--- SOURCE PASSAGE ---
§
# PREPROCESSING

This notebook contains the process to compile datasets for modeling purpose.

#### The main steps of the process:

- Reading in stock price datasets, resturcturing and creating price based labels

- Reading in article headlines, stemming and tokenizing the text

- Merging and concatenate the article headlines and lables

- Split into train and test dataset

- Saving into a csv file


In order to compare the company's performance I used <b>S&P500</b> index.

### Importing the necessary libraries

In [1]:
import pandas as pd
import datetime
import warnings
warnings.filterwarnings("ignore")

pd.set_option('display.max_colwidth', -1)
pd.set_option('display.max_columns', 50)
pd.set_option('display.max_row', 1000)

### 1. Reading in stock price datasets

#### Source: https://finance.yahoo.com

In [406]:
companies = ['tesla', 'ford', 'ibm', 'goldman', 'boeing', 'ge']

In [2]:
sp500 = pd.read_csv('financial/SP500.csv')

tesla_stock = pd.read_csv('financial/TSLA.csv')
ford_stock = pd.read_csv('financial/F.csv')
ibm_stock = pd.read_csv('financial/IBM.csv')
goldman_stock = pd.read_csv('financial/GS.csv')
boeing_stock = pd.read_csv('financial/BA.csv')
ge_stock = pd.read_csv('financial/GE.csv')


In [207]:
tesla_stock.head(2)

Unnamed: 0,Date,Open,High,Low,Close,Adj Close,Volume
0,2010-06-29,19.0,25.0,17.540001,23.889999,23.889999,18766300
1,2010-06-30,25.790001,30.42,23.299999,23.83,23.83,17187100


### 2. Restructuring/labeling stock data

#### Labeling rule:
* <b>good</b>: if the company share price performed better than the index
* <b>bad</b>: if the company share price performed worse than the index

Calculation:
* For calculating changes in stock prices 'Close' prices are used
* 'change': % change compared to the previous day
* 'nextday': % change of the following day

In [3]:
def price_ratios(stock_data, index_data):
    '''
    This function returns a restructured dataframe for labeling purpose.

    The function requires specific structure of the data, which is based on the current 
    datascource (yahoo/finance).

    -------------------------
    Inputs:
        stock_data: dataframe
        index_data: dataframe

    -------------------------
    Returns: dataframe

    '''
    # merge dataframes
    df = pd.merge(stock_data, index_data, how='inner',
                  on='Date', suffixes=('', '_i'))
    
    df.columns = df.columns.str.lower()
    df = df[['date','close', 'close_i']]

    # shifting prices by one day ahead and merge
    df = df.set_index('date')
    shifted_next = df.shift(periods=-1)
    df = pd.merge(df, shifted_next, on='date', suffixes=('', '_next')) #next day prices
    df = df.reset_index()
    
    # shifting prices by one day back and merge
    df = df.set_index('date')
    shifted_prev = df.shift(periods=1)
§
--- MATERIAL SHOWN ---
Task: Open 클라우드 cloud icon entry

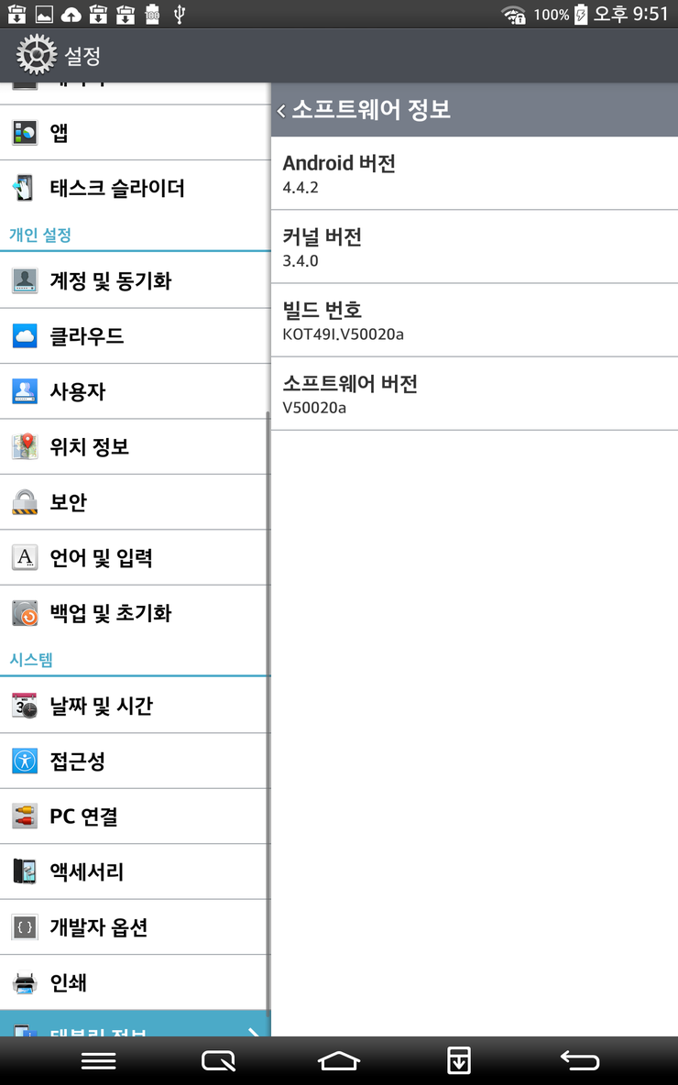Action: (x=24, y=336)
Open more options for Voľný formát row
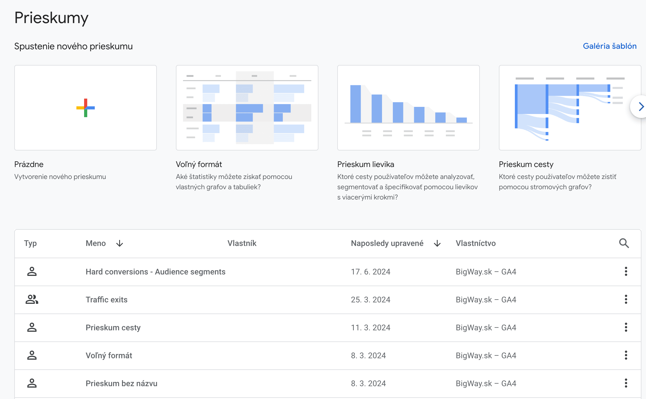 point(626,355)
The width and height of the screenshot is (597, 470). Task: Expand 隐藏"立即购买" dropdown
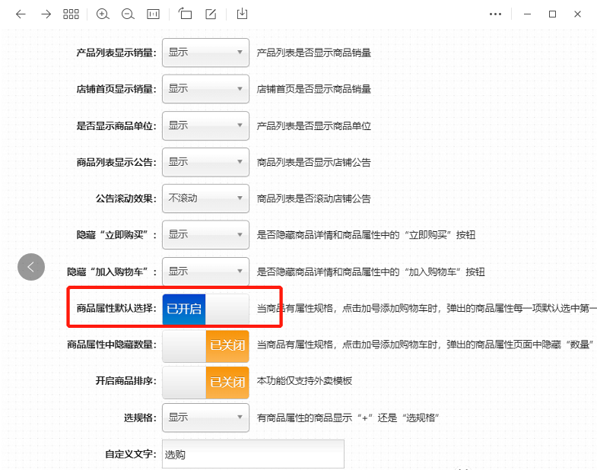coord(205,235)
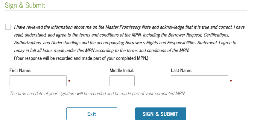Click the "First Name:" label
This screenshot has height=126, width=260.
[20, 71]
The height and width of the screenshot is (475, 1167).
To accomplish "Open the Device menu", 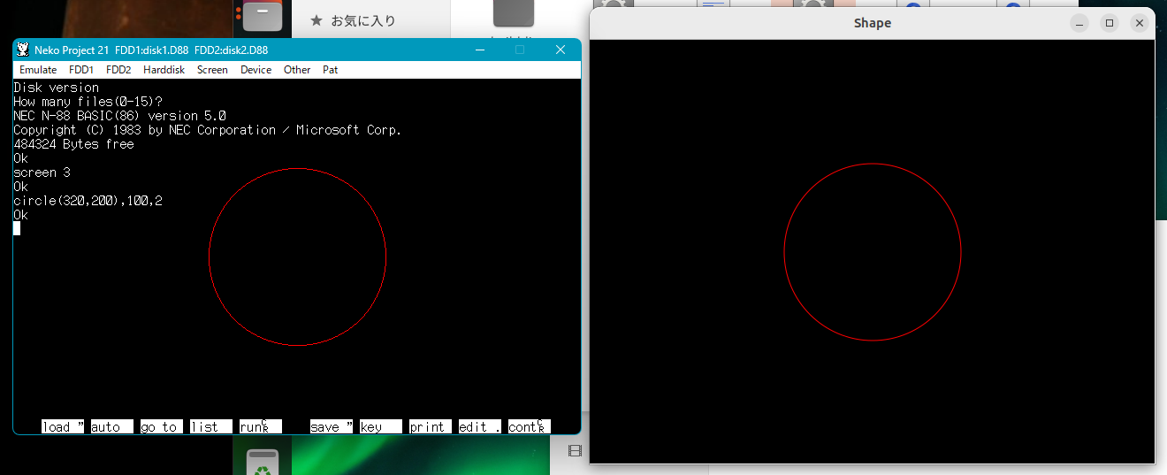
§
--- TASKS TO CARRY OUT ---
[1] In the preprocessing notebook, rewrite the block beginning "Calculation:" as a single shorter sentence that keeps its main facts.
[2] Output every line of the records word for word, leaving the pictures out.

--- RESULTS ---
[1] Stock price changes are calculated from 'Close' prices: 'change' is the % change from the previous day, and 'nextday' is the % change of the following day.

[2]
Task: Open 클라우드 cloud icon entry

Action: (x=24, y=336)
Open more options for Voľný formát row
 point(626,355)
The width and height of the screenshot is (597, 470). Task: Expand 隐藏"立即购买" dropdown
coord(205,235)
Click the "First Name:" label
This screenshot has height=126, width=260.
[20, 71]
The height and width of the screenshot is (475, 1167).
To accomplish "Open the Device menu", 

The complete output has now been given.